December 22, 2024

Regulators Investigate Chevrolet Volt Battery

DETROIT — Federal safety regulators on Friday said they have begun a formal defect investigation of the Chevrolet Volt because a second battery caught fire after a crash simulation.

The regulators have been examining batteries in several plug-in cars since a June fire involving a Volt that had been heavily damaged in a government crash test.

On Thursday, a Volt battery pack that was intentionally damaged Nov. 17 as part of that testing caught fire, the National Highway Traffic Safety Administration said. The agency also recorded a temporary temperature increase in another battery pack one day after it was damaged, and a third pack “began to smoke and emit sparks” after it was damaged and then turned upside down to simulate a rollover crash.

“N.H.T.S.A. is not aware of any roadway crashes that have resulted in battery-related fires in Chevy Volts or other vehicles powered by lithium-ion batteries,” it said in a statement. “However, the agency is concerned that damage to the Volt’s batteries as part of three tests that are explicitly designed to replicate real-world crash scenarios have resulted in fire.”
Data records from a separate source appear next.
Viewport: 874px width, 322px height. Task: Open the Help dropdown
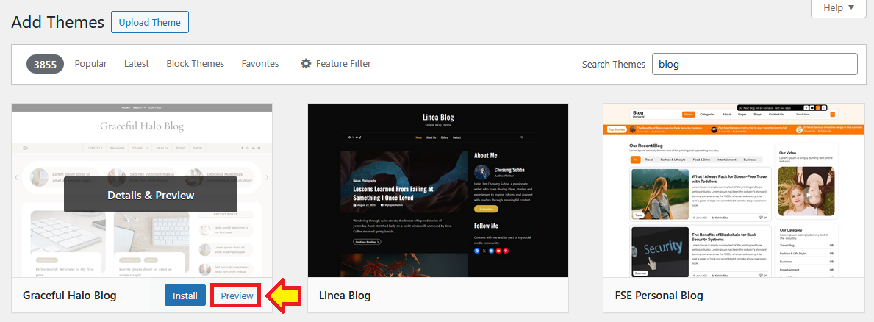tap(838, 8)
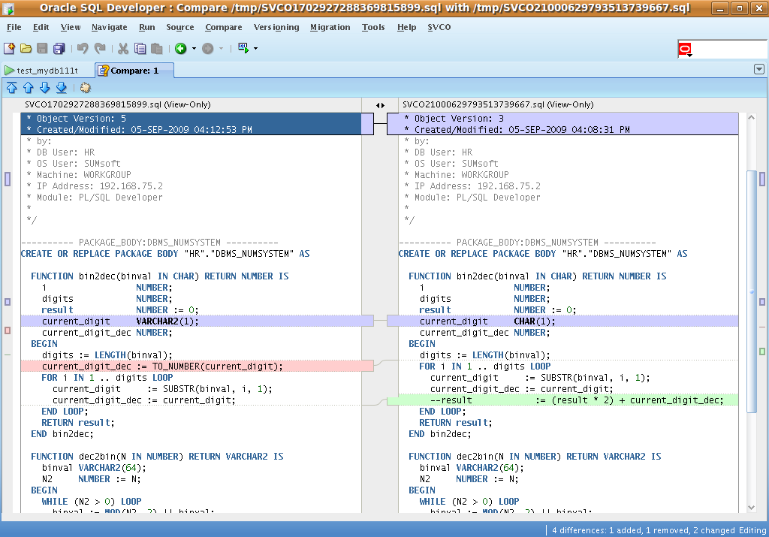The height and width of the screenshot is (537, 769).
Task: Go to next difference down arrow
Action: [44, 87]
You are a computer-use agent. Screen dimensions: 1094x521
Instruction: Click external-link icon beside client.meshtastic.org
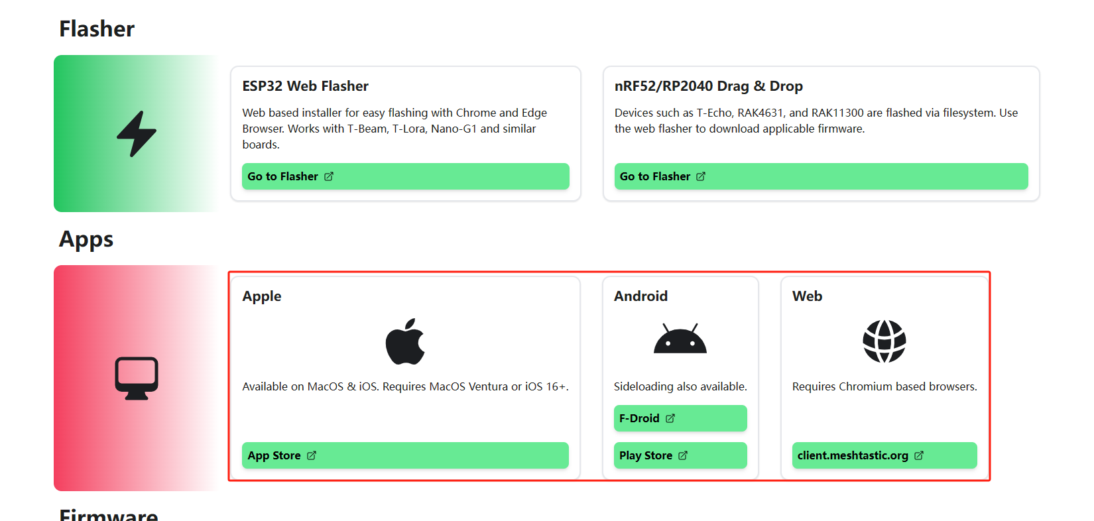919,455
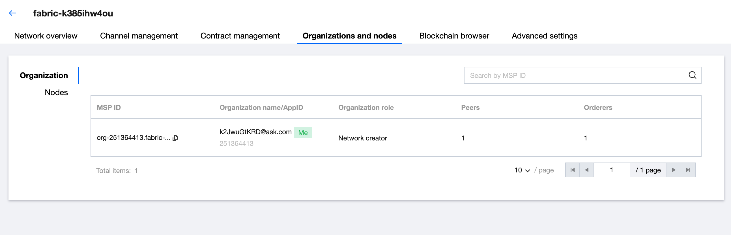Open the Network overview tab
731x235 pixels.
coord(46,36)
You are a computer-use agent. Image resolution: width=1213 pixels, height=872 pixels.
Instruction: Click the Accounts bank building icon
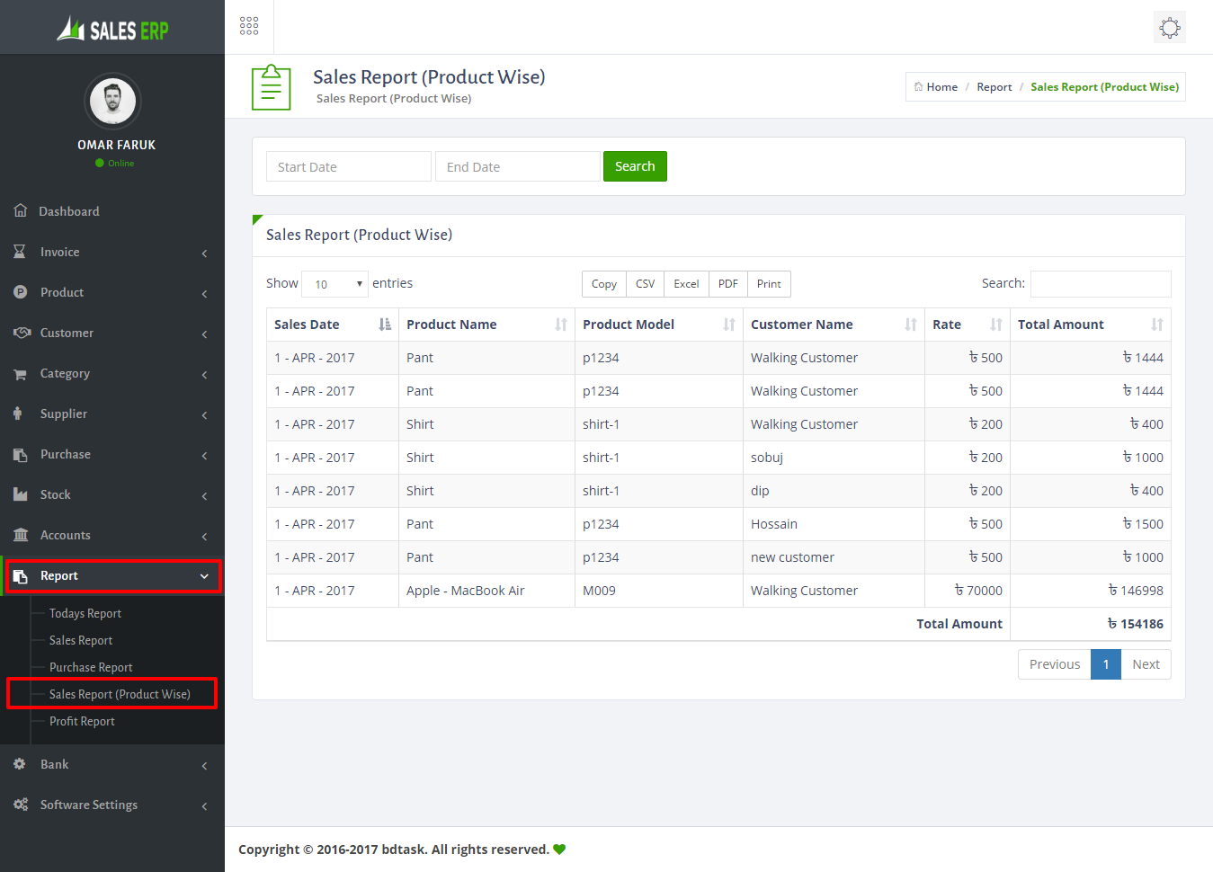point(21,535)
The N.H.T.S.A. said its battery testing had not raised any safety concerns about the batteries in other plug-in cars and that “Chevy Volt owners whose vehicles have not been in a serious crash do not have reason for concern.”

General Motors, which began selling the Volt about a year ago, said in a statement that it was not surprised by the investigation, but insisted that the car was not defective. It has been working closely with the agency to try to replicate the June fire, which was first disclosed publicly this month, and neither had experienced any similar incidents until last week’s tests.
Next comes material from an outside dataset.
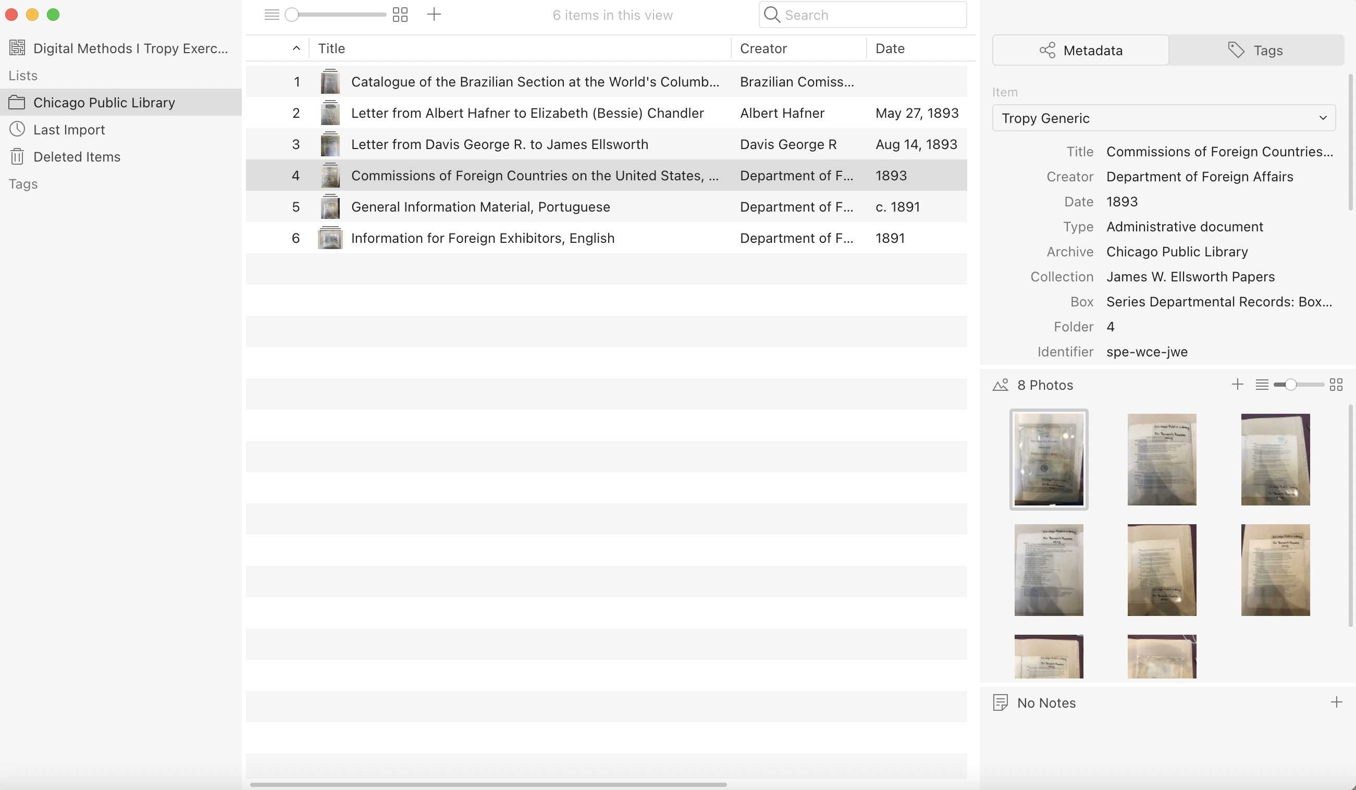Sort items by Date column
1356x790 pixels.
pyautogui.click(x=889, y=48)
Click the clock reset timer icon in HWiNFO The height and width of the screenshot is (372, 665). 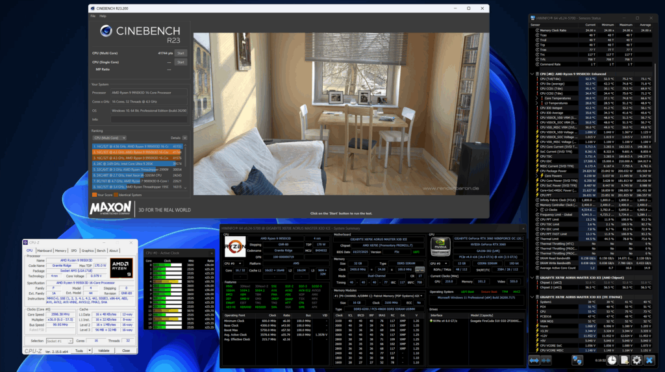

“The Volt is safe and does not present undue risk as part of normal operation or immediately after a severe crash,” Jim Federico, G.M.’s chief engineer for electric vehicles, said in the statement. “G.M. and the agency’s focus and research continues to be on battery performance, handling, storage and disposal after a crash or other significant event, like a fire, to better serve first and secondary responders. There have been no reports of comparable incidences in the field.”

G.M. attributed the June fire, which occurred at a storage facility three weeks after the car was crash-tested, to a failure to deactivate the battery. In July, it began publicizing postcrash safety protocols to emergency personnel that call for the battery to be isolated from the rest of the car via a disconnect switch and then depleted by the company.
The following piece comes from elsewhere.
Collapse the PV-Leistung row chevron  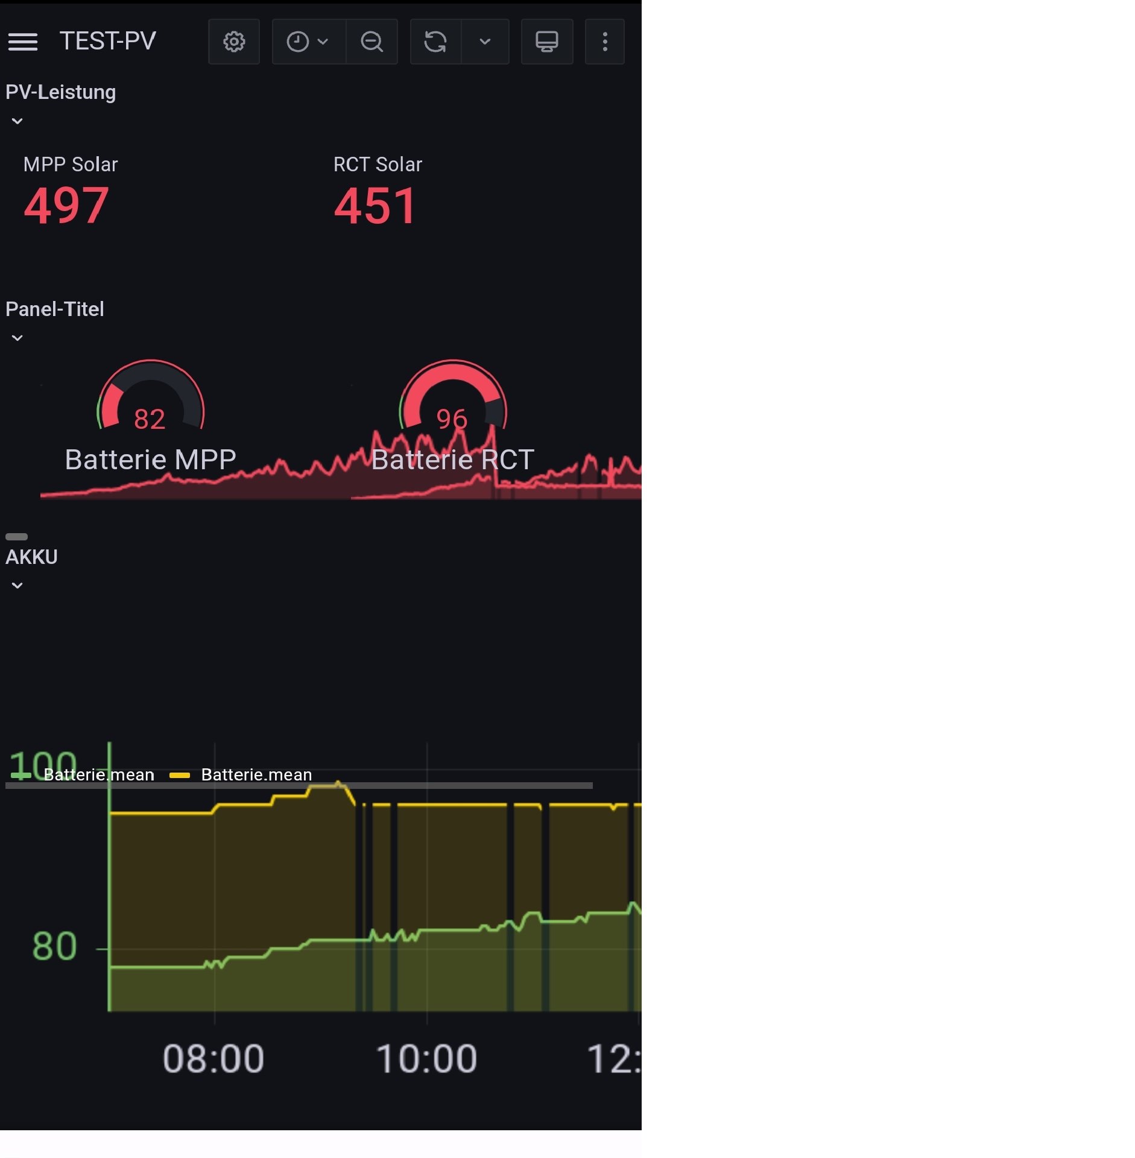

The company says it believes the June fire was a result of crystallized coolant that leaked out of the battery’s cooling system and pooled on another portion of the pack when it was rotated as part of the crash test, a G.M. spokesman, Rob Peterson, said in an interview last week.

The N.H.T.S.A. said the testing last week that resulted in the more recent fire included damaging the battery compartment and rupturing the coolant line.